Na panela de pressão de Lenine

Aqueles que decidem expressar-se artisticamente têm à sua frente dois caminhos possíveis e unívocos: ou compõem a partir de estilos estabelecidos e admirados, ecoando a estética e as idéias de antigos mestres; ou lançam-se rumo ao desconhecido sem qualquer referência muito forte ou preponderante, como que ignorando tudo o que foi feito antes.

O primeiro time pauta a sua originalidade pela mistura, pela multiplicidade, não se preocupando com as mudanças de estilo de um trabalho para o outro, nem com a constante ameaça de perda da identidade. Deslocam-se ao sabor dos opostos, fazendo uma ponte, camaleonicamente, entre dois pontos sem aparente conexão. Em meio a glórias e acusações de pastiche, sobrevivem da filosofia de Assis Chateaubriand: “A coerência é a lógica dos idiotas.”

Assim é Carlinhos Brown, o omelete man.

Os do segundo time, porém, desenvolvem sua essência.
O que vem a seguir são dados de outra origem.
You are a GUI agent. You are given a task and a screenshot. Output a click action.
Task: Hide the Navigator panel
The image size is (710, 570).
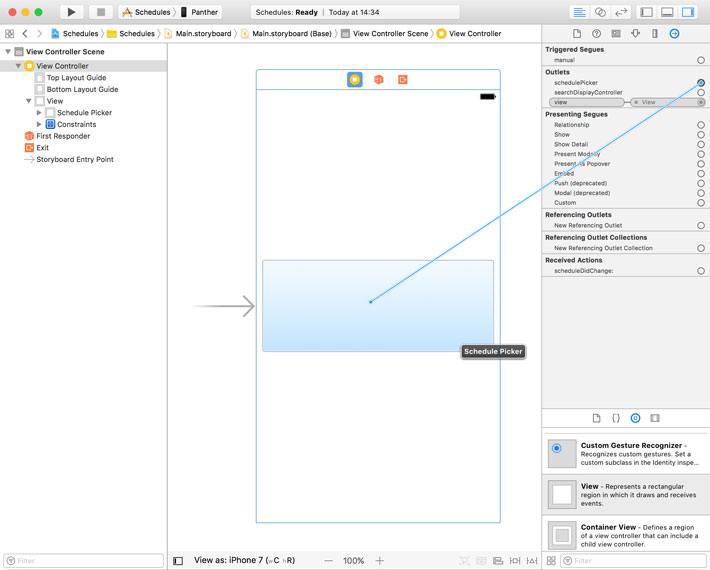[647, 12]
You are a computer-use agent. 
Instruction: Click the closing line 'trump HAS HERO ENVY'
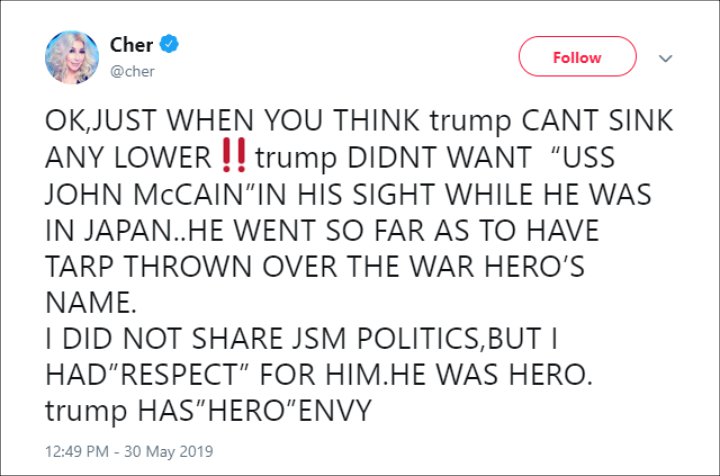[x=208, y=411]
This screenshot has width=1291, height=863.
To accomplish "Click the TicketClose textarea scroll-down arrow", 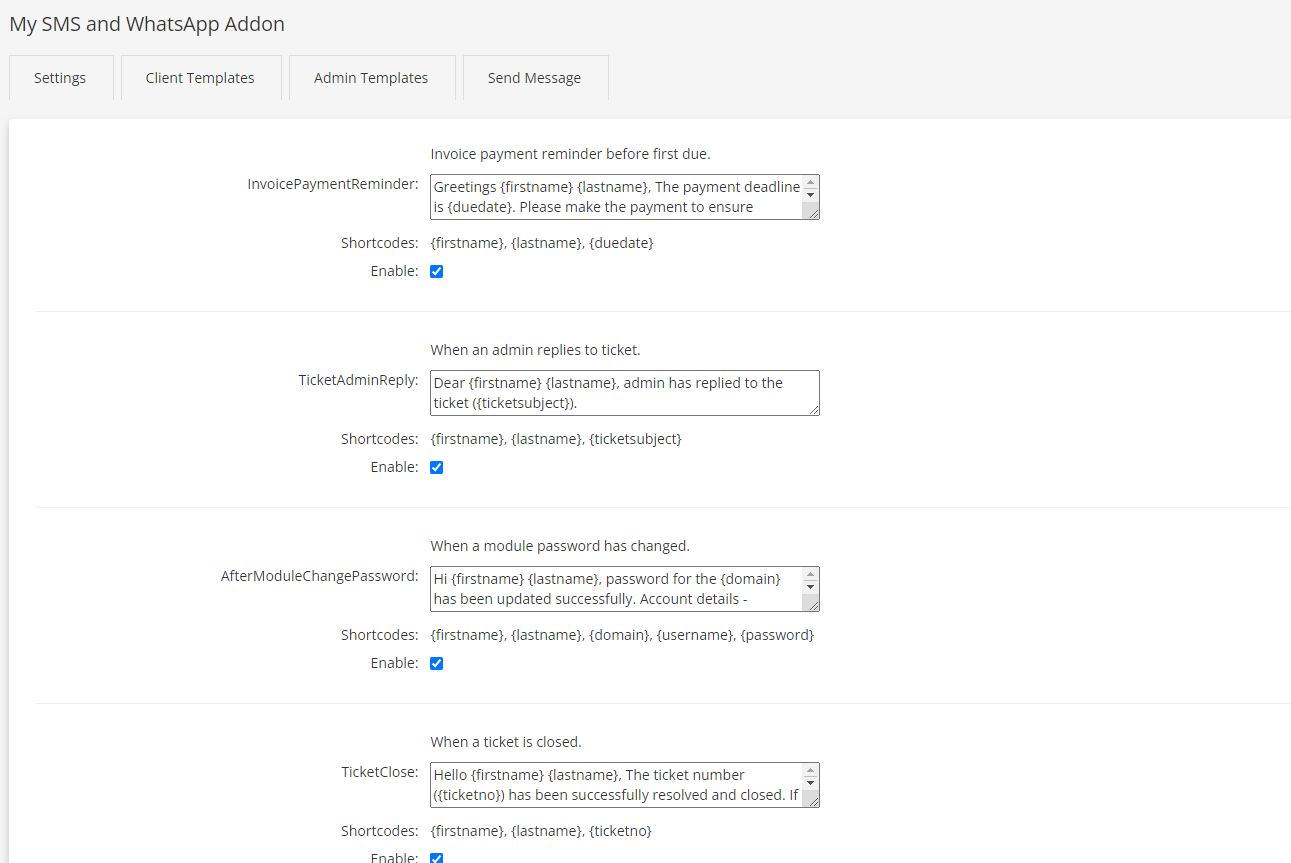I will pos(811,783).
Aprimoram o que tem de próprio e de verdadeiro, esnobando, se quiserem, as referências obrigatórias e os pré-requisitos considerados básicos pela “escolástica”. Partem do zero absoluto, tomando os sábios apenas como ocasionais acessórios — e não como modelos a seguir e a imitar. Constroem um edifício de consistência e coerência tão fortes que se não são unanimemente respeitados, é porque são ocasionalmente invejados. Seus opositores os chamam de primitivos e acusam-nos de ignorar tendências “descoladas” ou o passo impositivo de civilizações new-yorkers.

Assim é Lenine, e por isso canta: “Eu sou meu guia.”
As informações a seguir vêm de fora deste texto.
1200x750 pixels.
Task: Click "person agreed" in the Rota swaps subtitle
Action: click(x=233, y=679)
Seu novo CD, composto “Na Pressão”, é uma aula de perseverança e de personalidade. Se demorou vinte anos para despontar do anonimato, conforme se lamenta muito, foi porque cultivou suas sementes — preservando-as dos modismos e das tentações do sucesso fácil e esterilizante. Sua presença é sentida em todo o álbum. Está lá por inteiro. Pulsa, deixa uma marca e conquista um espaço na sua estante de Música Brasileira.

É preciso refinar as sutilezas. Lenine não desfaz dos grandes cabeças do Samba e dos Ritmos Pernambucanos. Apenas não deixa que sua criação dependa deles. Nem tampouco das novidades ou do que surge. Dialoga, outrossim, com a Tradição e com as Vanguardas, servindo-se delas, tomando-as não como norte, mas sim como complemento. Deste modo, propõe fusões impensadas: programação eletrônica com Jackson do Pandeiro, Raimundos com viola de dez cordas, loops de drum’n’bass com Naná Vasconcelos, Banda de Pífanos de Caruaru com rap de Arnaldo Antunes, Dominguinhos com samplers, Marcos Suzano com tecno.
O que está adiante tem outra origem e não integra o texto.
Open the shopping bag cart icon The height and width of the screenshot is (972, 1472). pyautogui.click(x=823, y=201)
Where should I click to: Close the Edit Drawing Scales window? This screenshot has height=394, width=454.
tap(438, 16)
Sendo que sobre tudo isso, reina, impera. Orquestra todos esses talentos e potencialidades em função de sua voz: ora suave, ora alarmante; ora melosa, ora obrigatória. E do seu violão: às vezes seco, às vezes sedoso; às vezes marcado, às vezes amplo. Tem o canto e o instrumental tão amadurecidos que lança um novo paradigma — ato contínuo ao seu aparecimento. E se a MPB andava tão insossa e reincidente, agora vemos, não era por falta de talentos. Como las brujas: que os há, os há.

Não bastassem as qualidades estritamente musicais de Lenine, encontramos também, em cada peça, um grande letrista: “Meu lá, minha lã / Minha paga, minha pagã / Meu velar, minha avelã / Amor em Roma, aroma de romã / O sal e o são / O que é certo, o que é sertão / Meu Tao, e meu tão... / Nau de Nassau, minha nação” — no jogo de palavras de “Meu Amanhã (Intuindootil)”. Também na sensibilidade de “Paciência”: — “Mesmo quando tudo pede / Um pouco mais de calma / Até quando o corpo pede / Um pouco mais de alma / A vida não pára”. Ou ainda na sonoridade elaborada de “Jack Soul Brasileiro”: — “Eu canto pro rei da embolada, / Na língua da percussão / A dança, a muganga, o dengo / A ginga do mamulengo, / O charme dessa nação”.

Charme mesmo. É o que se respira quando se folheia e se acompanha cada música, com a garganta e com os ouvidos. O encarte associa uma imagem forte a cada tema. O impulso, a mensagem e o balanço nos convidam a acompanhar decorando cada passagem. “Na Pressão” é o disco que, no ano da graça de 1999, veio para ser tocado do começo ao fim, de trás pra adiante, indefinidamente.

Que Lenine alcance a posição que lhe é devida. Mas que se mantenha íntegro, fiel às suas origens, autêntico nos seus trabalhos.

Que a pressão na ribalta não o estrague, apenas o melhore, como no título do álbum.